• [INSTRUCTIONS FOR THE TASK]
Where the records hold the string "Viewport", show the whole line it sits on.

• [EXTRACTED RECORDS]

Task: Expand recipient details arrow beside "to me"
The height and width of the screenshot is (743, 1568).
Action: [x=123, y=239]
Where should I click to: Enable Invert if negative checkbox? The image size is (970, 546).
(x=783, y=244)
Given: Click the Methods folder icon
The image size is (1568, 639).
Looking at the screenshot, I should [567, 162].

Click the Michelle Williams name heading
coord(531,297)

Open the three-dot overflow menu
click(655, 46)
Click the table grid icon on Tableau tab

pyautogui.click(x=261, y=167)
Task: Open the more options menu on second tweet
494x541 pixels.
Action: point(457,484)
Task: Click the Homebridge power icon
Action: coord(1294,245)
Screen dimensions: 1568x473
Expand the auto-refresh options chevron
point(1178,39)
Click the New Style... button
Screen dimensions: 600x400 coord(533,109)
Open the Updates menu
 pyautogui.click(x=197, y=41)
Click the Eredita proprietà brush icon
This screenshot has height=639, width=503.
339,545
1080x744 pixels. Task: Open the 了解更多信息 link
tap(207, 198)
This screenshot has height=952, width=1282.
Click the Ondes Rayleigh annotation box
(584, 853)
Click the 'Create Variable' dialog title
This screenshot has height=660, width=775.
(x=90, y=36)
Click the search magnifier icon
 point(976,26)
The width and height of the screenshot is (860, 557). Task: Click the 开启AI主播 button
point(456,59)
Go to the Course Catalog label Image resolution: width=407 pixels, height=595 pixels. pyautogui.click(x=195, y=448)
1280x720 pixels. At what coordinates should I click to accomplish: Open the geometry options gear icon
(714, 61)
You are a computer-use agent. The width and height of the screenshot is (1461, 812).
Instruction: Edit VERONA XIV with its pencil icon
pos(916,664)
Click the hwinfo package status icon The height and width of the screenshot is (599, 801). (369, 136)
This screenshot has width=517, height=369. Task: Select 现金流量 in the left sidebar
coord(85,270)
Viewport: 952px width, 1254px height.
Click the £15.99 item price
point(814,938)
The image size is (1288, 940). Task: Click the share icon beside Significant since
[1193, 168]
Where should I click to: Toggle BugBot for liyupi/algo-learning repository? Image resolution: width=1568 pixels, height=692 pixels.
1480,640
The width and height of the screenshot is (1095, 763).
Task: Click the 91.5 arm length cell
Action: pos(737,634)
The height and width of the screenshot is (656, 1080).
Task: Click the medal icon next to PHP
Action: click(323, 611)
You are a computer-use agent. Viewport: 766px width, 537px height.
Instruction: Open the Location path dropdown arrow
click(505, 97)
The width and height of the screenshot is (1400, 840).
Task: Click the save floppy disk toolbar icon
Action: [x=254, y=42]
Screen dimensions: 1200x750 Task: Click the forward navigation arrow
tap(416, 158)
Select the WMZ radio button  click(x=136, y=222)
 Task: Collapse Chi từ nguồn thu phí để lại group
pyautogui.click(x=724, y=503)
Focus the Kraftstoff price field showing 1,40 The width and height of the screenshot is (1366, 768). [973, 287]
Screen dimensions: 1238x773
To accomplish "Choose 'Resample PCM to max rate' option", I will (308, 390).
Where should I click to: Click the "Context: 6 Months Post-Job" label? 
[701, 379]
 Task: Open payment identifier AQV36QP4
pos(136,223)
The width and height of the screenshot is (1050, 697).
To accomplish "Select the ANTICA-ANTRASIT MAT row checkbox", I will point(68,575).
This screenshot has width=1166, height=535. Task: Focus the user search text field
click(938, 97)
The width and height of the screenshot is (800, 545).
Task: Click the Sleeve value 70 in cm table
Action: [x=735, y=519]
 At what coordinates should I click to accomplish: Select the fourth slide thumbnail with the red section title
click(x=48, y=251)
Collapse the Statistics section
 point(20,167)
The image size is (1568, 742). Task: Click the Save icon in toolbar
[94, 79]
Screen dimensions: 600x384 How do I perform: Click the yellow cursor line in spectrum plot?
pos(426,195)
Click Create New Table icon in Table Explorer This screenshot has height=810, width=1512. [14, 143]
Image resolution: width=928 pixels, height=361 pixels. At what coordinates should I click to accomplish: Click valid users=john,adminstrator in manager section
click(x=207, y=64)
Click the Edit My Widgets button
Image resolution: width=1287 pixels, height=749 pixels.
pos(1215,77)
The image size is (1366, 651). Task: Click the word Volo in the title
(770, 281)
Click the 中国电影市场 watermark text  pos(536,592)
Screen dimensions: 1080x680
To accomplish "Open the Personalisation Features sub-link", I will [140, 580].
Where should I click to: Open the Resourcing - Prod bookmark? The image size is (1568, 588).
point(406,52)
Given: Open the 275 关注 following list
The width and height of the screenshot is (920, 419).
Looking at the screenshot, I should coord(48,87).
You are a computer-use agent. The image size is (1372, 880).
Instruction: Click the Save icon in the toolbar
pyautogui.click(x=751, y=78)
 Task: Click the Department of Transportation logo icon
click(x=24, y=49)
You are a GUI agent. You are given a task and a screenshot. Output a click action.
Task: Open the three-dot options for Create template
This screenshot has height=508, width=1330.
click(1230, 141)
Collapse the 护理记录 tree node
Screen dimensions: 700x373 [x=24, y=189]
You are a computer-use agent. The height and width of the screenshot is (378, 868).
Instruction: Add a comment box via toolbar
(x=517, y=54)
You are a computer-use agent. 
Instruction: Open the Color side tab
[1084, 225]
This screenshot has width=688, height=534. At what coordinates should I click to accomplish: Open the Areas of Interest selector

• [WRITTEN REPLY]
Viewport: 952px width, 1254px height.
You are a computer-use agent. Viewport: 766px width, 537px height.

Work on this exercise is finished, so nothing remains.